Task input ::

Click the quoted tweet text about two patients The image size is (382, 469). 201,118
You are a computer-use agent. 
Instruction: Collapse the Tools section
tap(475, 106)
--
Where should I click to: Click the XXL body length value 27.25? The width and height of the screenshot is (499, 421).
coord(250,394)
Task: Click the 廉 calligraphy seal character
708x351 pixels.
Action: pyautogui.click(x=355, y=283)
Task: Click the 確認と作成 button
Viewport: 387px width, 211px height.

Exercise aim ::
Please give back exactly the lines of the listing above that run from the one containing "Task: Click the 確認と作成 button" through the one containing "Viewport: 387px width, 211px height.", and only those.

Response for this exercise ::
Task: Click the 確認と作成 button
Viewport: 387px width, 211px height.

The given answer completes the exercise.